• Your assignment
Look for "agent" in each line of the records, and copy the lines that have it.

(Source data)

++++++++++

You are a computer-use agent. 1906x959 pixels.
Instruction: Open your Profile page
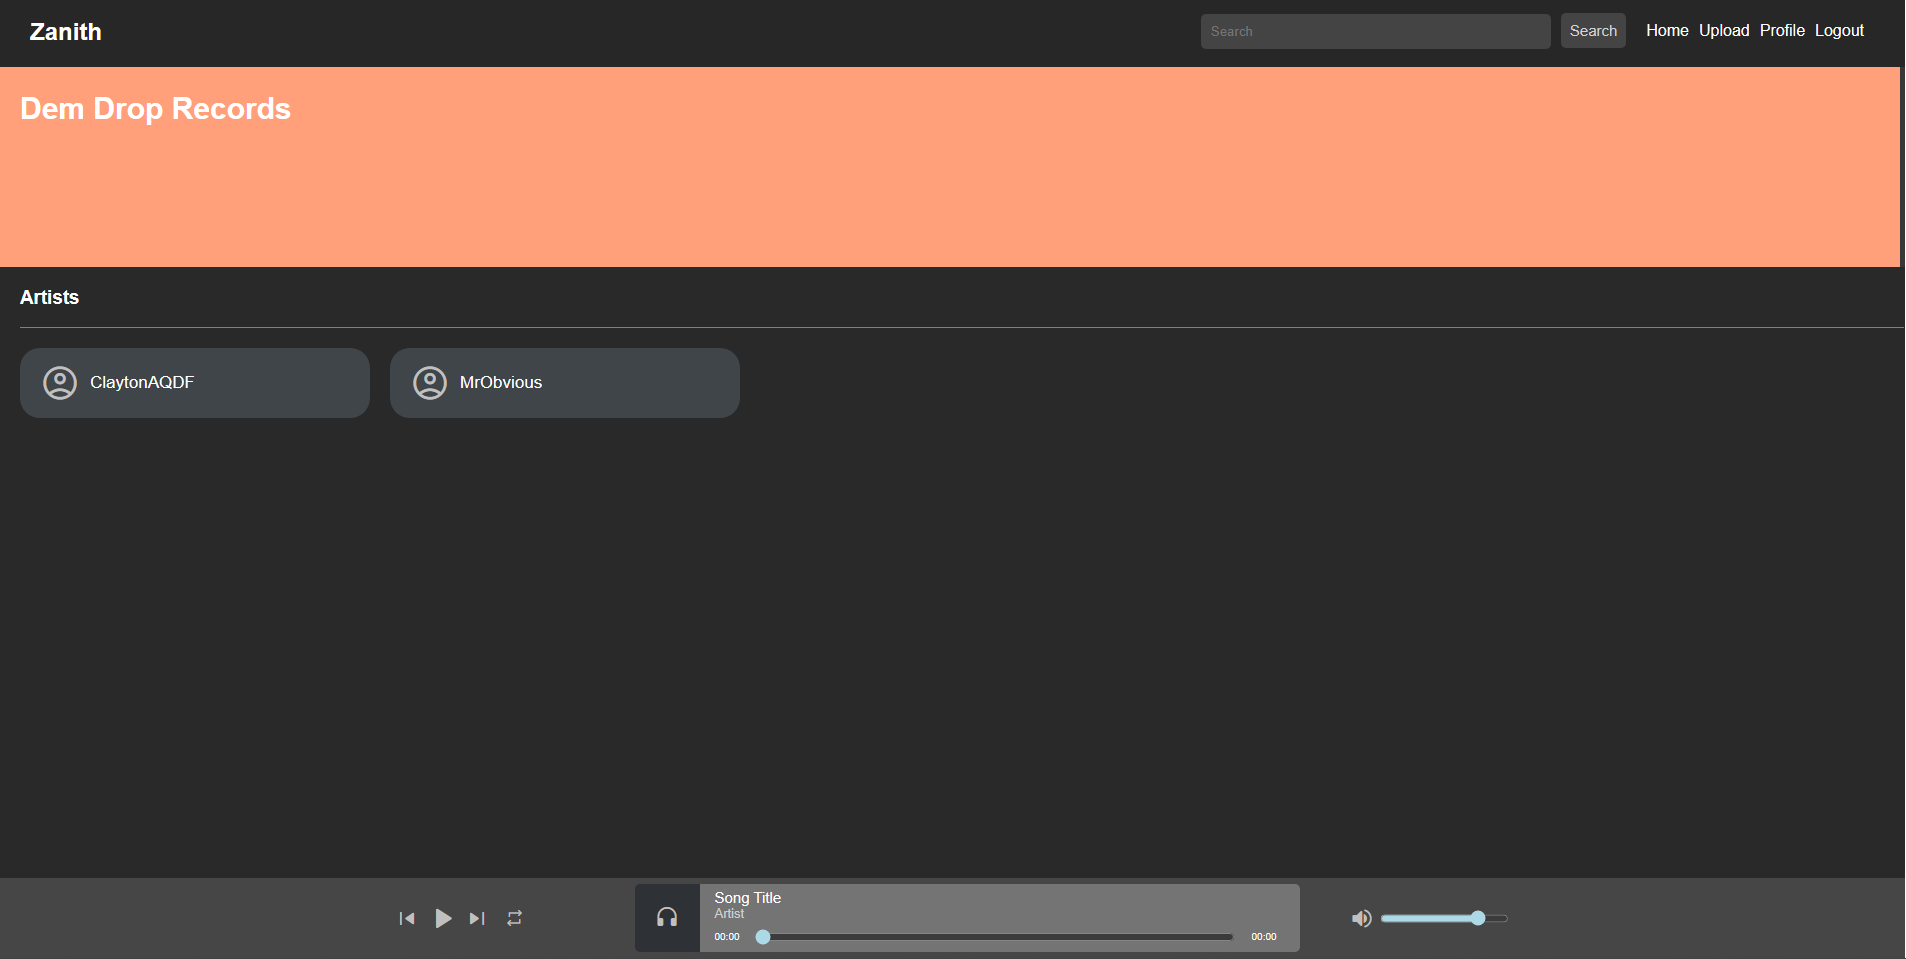click(1782, 30)
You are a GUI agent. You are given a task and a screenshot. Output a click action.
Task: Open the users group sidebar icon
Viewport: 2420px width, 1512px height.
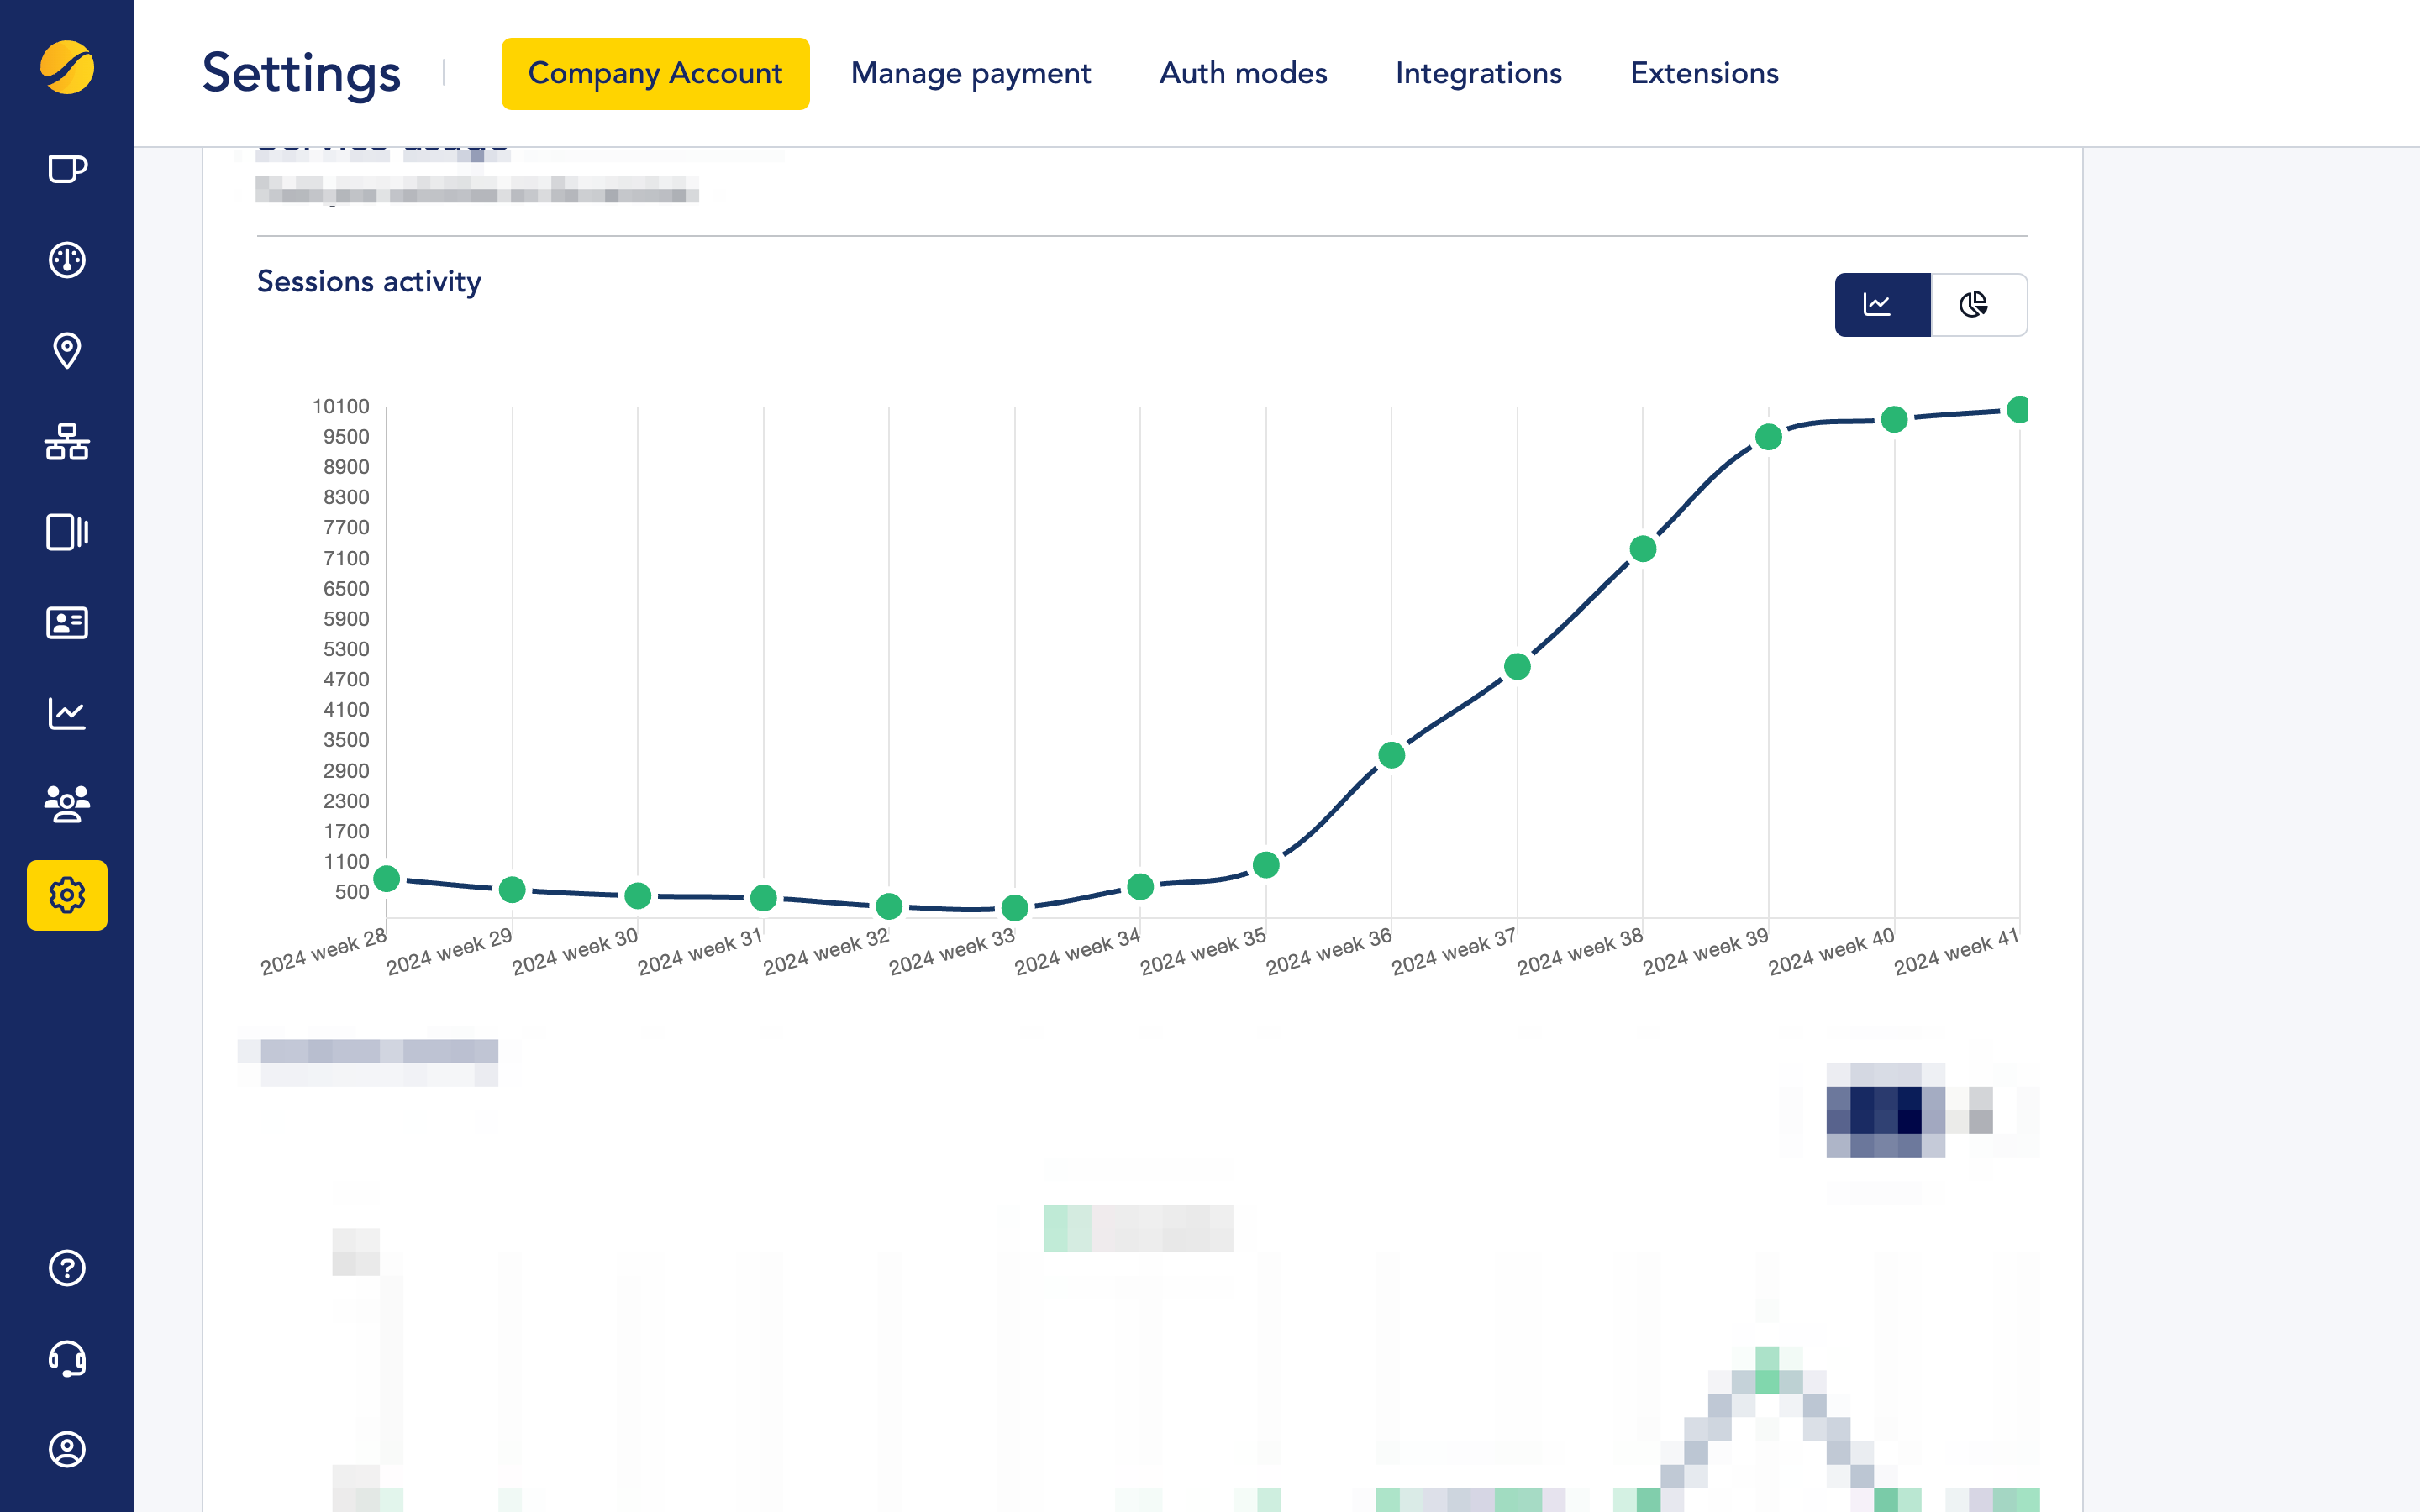click(67, 804)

++++++++++

• Solution
You are a computer-use agent. 1906x959 pixels.
You are a GUI agent. You are given a task and a screenshot. Output a click action.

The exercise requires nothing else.